Alas, you may be out of touch with reality. I agree that many conservatives concur with your position however, the core of the "new" Conservative party tend toward authoritarianism imported from south of the border via the religious right. This group *strongly* believe that they have moral authority on their side and, as such, have no qualms telling anyone and everyone what they can and cannot do. *That's* precisely why they will not dislodge the Liberals anytime soon.


----------



## used to be jwoodget (Aug 22, 2002)

Precisely daBoss. Harper has put a lot of "faith" in counting on ethnic minorities supporting the anti-same-sex marriage stance his party is proffering. However, those same minorities are not so stupid to recognize that this is akin to a minority rights issue. The adverts targeting ethnic minorities in the big cities are not working and are, in fact, raising more doubts about how much Harper is being influenced by the Religious Right. He needs to shake that perception off if he is to make any headway. The ways things stand, Harper is being labelled as a regressive while the bumbling Martin is seen as progressive. Harper is an effective orator (far more than Martin) yet people do care about what comes out of these guys mouths.

It is utterly remarkable how the dithering Liberals are actually making ground where the Conservatives are losing ground - considering the situation. The reason has to be related to the Conservative platform. It is too rural and regressive.
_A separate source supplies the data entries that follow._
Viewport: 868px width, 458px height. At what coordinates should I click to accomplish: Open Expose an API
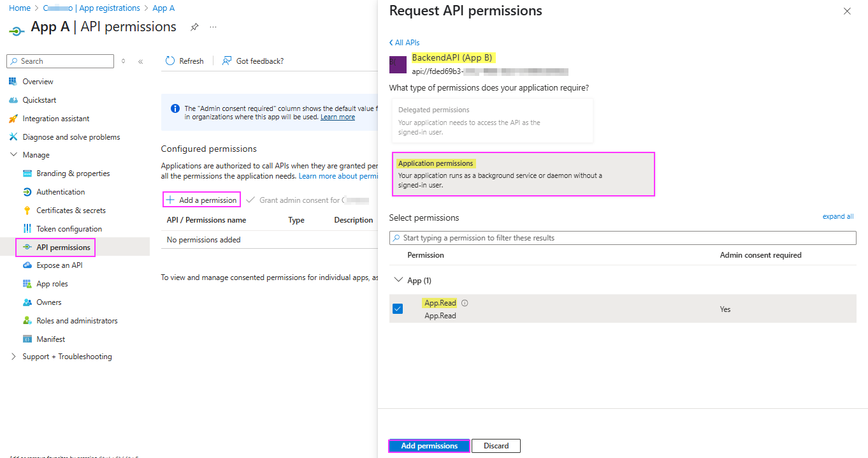[x=60, y=265]
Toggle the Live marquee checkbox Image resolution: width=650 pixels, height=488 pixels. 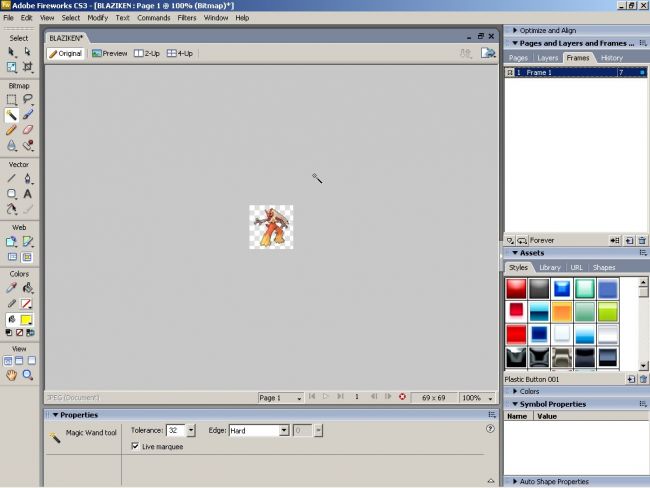[x=135, y=446]
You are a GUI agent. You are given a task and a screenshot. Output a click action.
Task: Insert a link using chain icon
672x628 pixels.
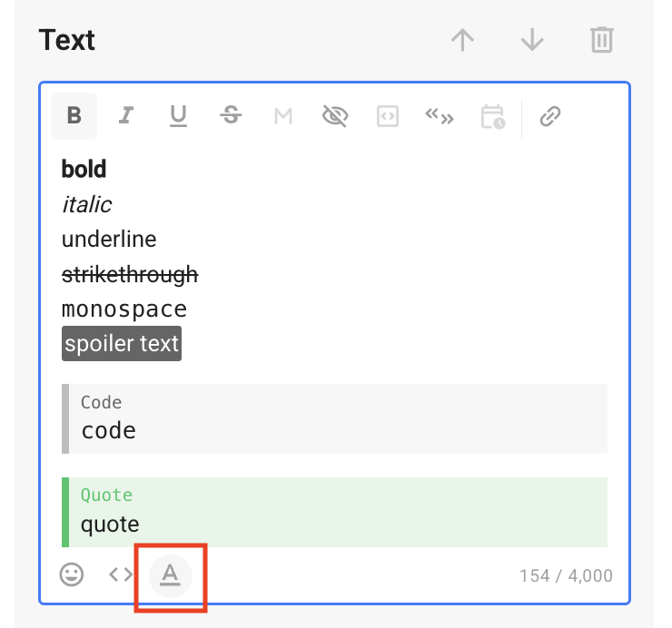tap(550, 116)
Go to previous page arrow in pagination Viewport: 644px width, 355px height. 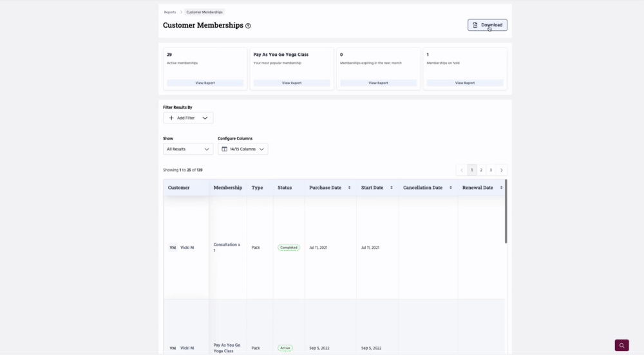(462, 170)
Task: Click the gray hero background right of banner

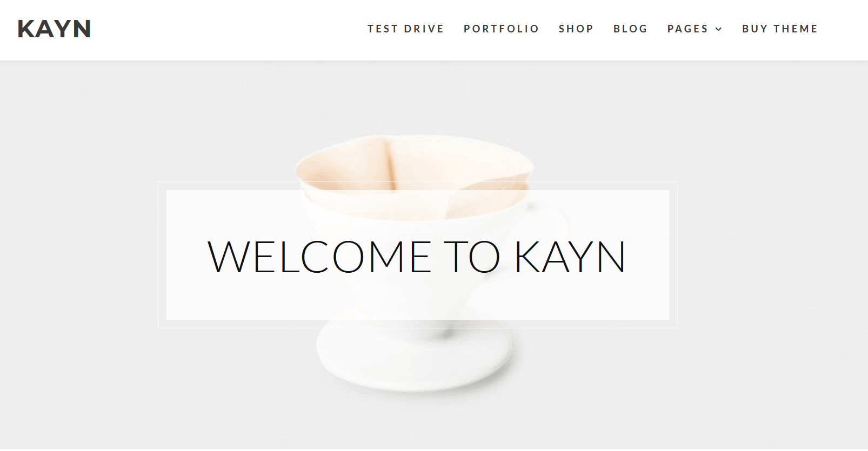Action: click(773, 255)
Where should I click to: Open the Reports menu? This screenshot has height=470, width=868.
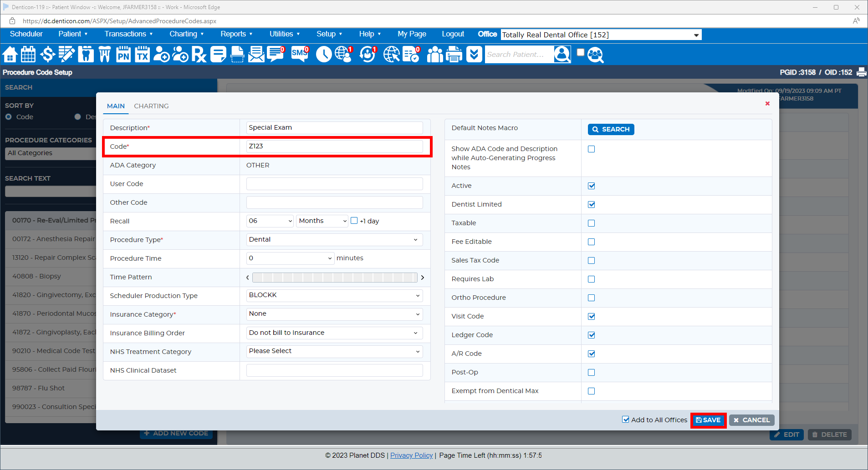236,34
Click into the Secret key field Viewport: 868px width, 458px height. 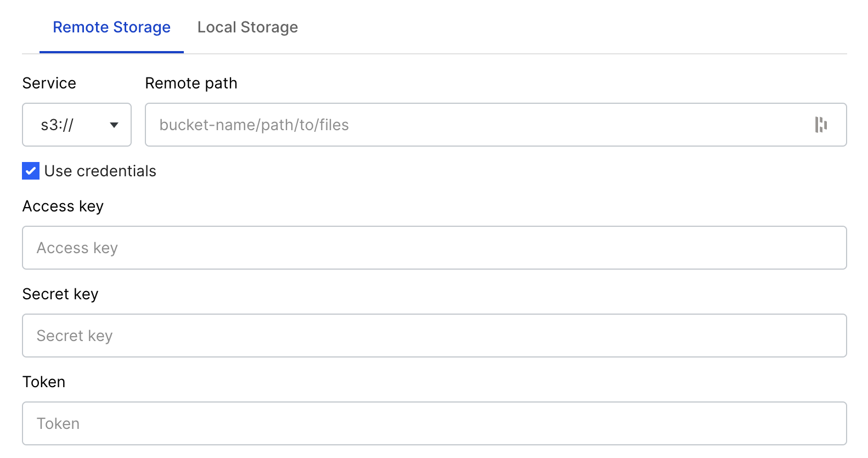click(435, 336)
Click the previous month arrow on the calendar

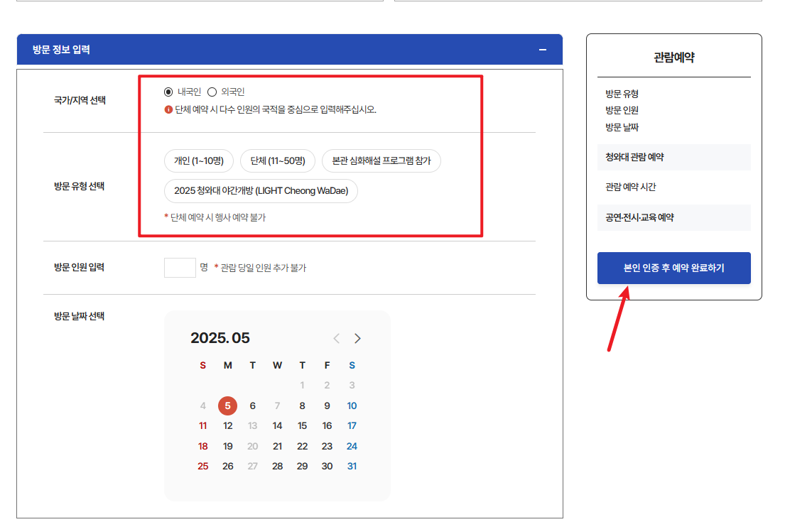coord(336,338)
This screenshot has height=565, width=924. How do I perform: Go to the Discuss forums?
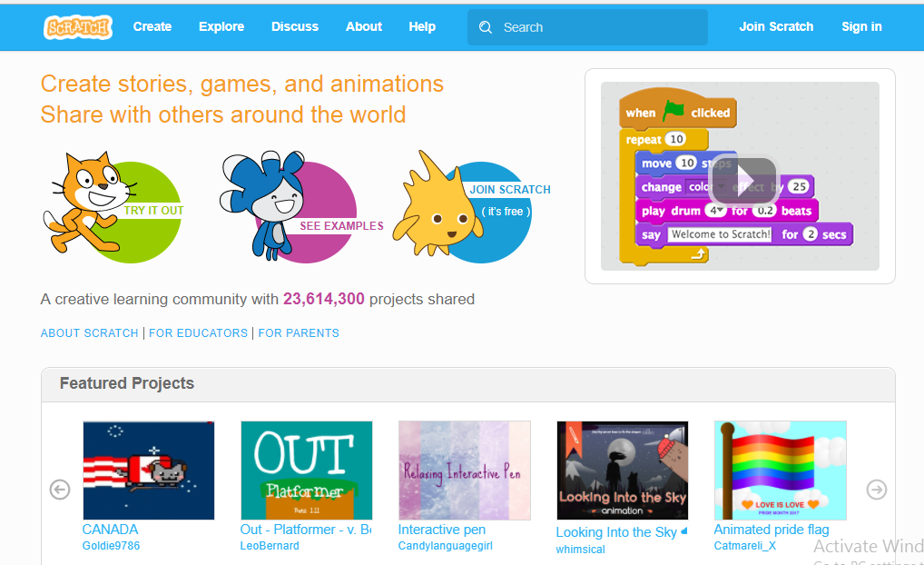(294, 26)
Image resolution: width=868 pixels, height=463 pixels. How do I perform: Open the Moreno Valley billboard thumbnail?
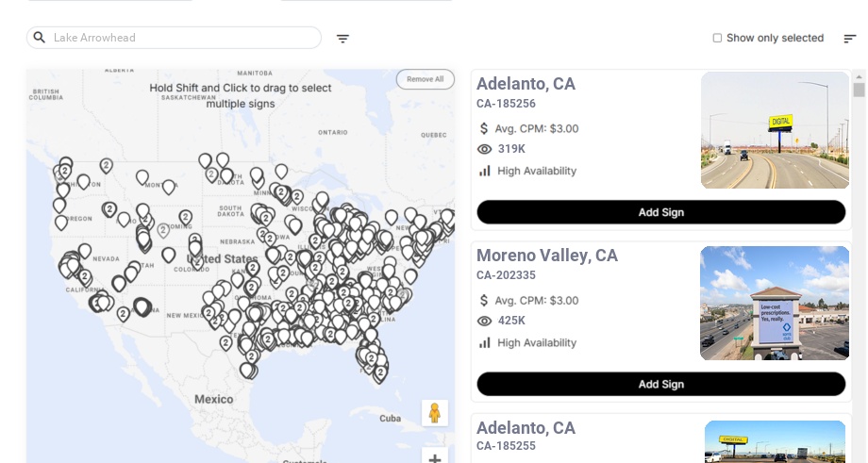[x=775, y=303]
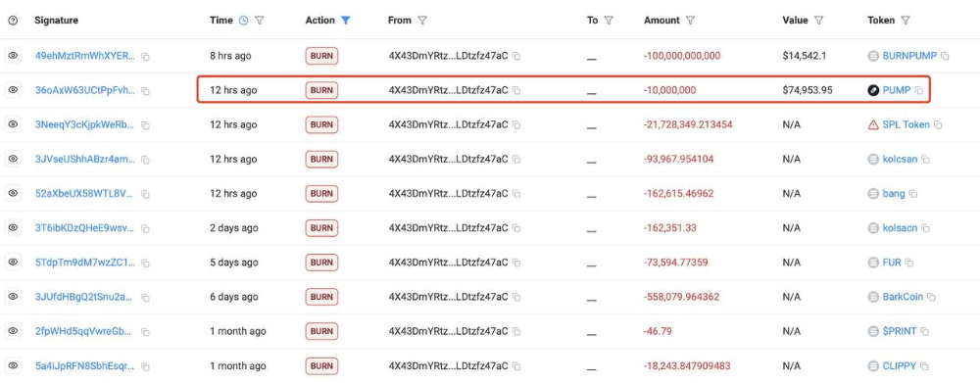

I don't think anyone can call the result of the next election, but if I were a Conservative, I'd be looking over at the Ontario Conservative Party and wishing John Tory was standing where Stephen Harper is now. He is the wrong man for the wrong time. Indeed, his time was at least 20 years ago.


----------



## TroutMaskReplica (Feb 28, 2003)

i wish we could stop calling them conservatives. this the reform party - remember the hostile takeover of the conservative party after peter mackay's betrayal?


----------



## Dudireno (Jan 17, 2005)

The US is becoming more and more conservative since Clinton left. Its talk radio that is having a big influence down here. Maybe it is spreading north.


----------



## K_OS (Dec 13, 2002)

If the NEO-Cons bring down the government they will pay dearly for it as the Canadian public doesn't want another election so close to the last one.

Laterz


----------



## used to be jwoodget (Aug 22, 2002)

Dudireno,

Do you really think talk radio (and FoxNews, et al.) are having an influence or is it that people are not bothering to find the facts and just sucking in this dribble? After the US election, we had an excellent thread on the polarization of the US. Many people pointed out that although there are "red" and "blue" states, the distribution of voters was fairly even (and close). And there seem to be a fair number of left-wing commentators too (Al Franken, Michael Moore). I don't think these people lead public opinion, they follow it and over-simplify it.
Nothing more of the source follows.